▶ **CHALLENGE**
Update the rows from the line containing "You are a GUI" through the line containing "pos(579,1056)" by replacing "unfilled" with "empty", keeping everything else unchanged. Reproduce those lines alone, without the pictures.

▶ **TASK INPUT**
__________________________________________________

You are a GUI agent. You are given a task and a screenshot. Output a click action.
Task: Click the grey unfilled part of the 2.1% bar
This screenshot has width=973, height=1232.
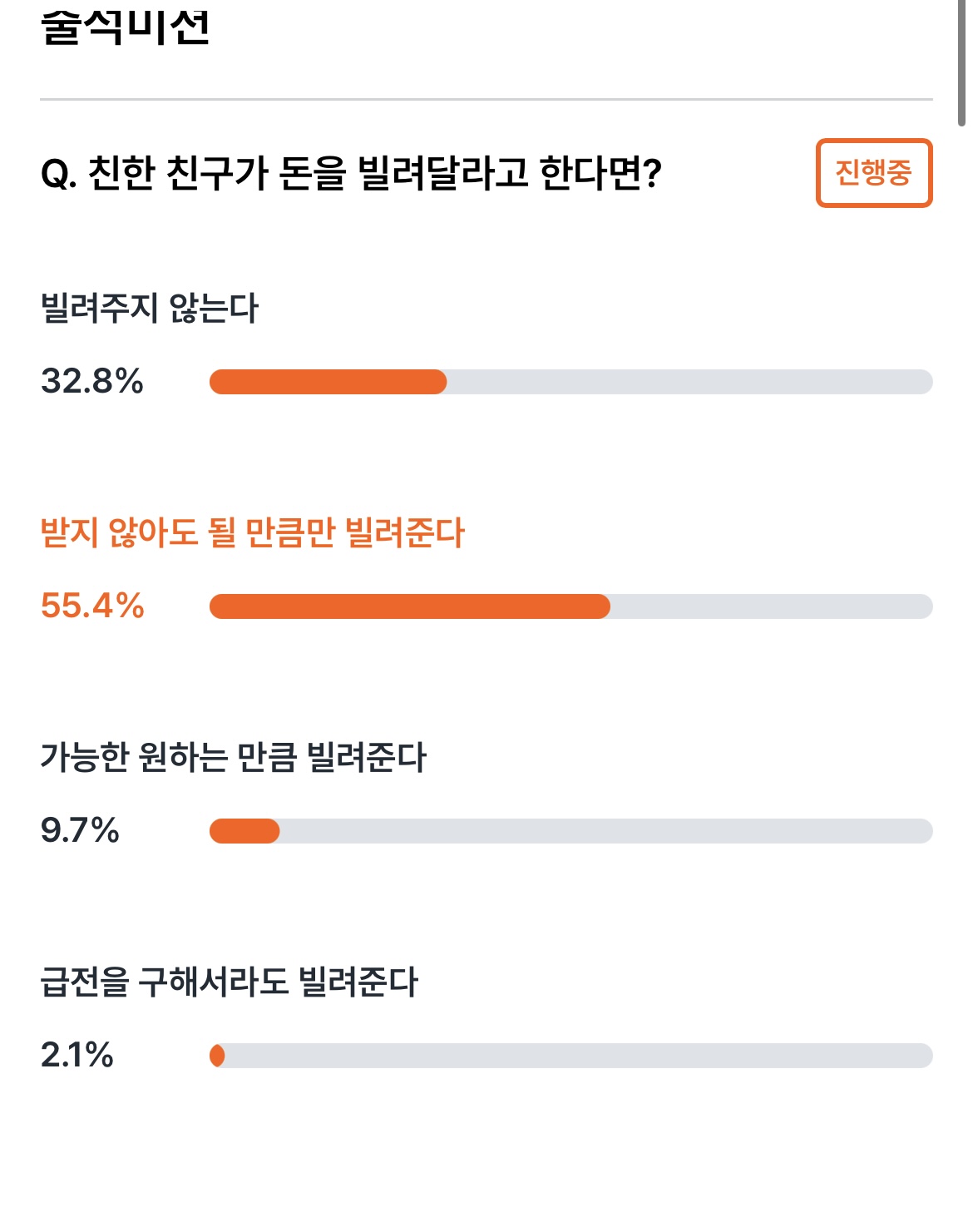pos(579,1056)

__________________________________________________

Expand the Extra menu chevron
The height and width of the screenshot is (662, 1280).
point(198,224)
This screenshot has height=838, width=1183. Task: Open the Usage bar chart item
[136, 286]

__________________________________________________

▶ **FULL RESPONSE**
You are a GUI agent. You are given a task and a screenshot. Output a click action.
Task: Click the grey empty part of the 2.1% bar
This screenshot has width=973, height=1232.
pos(579,1056)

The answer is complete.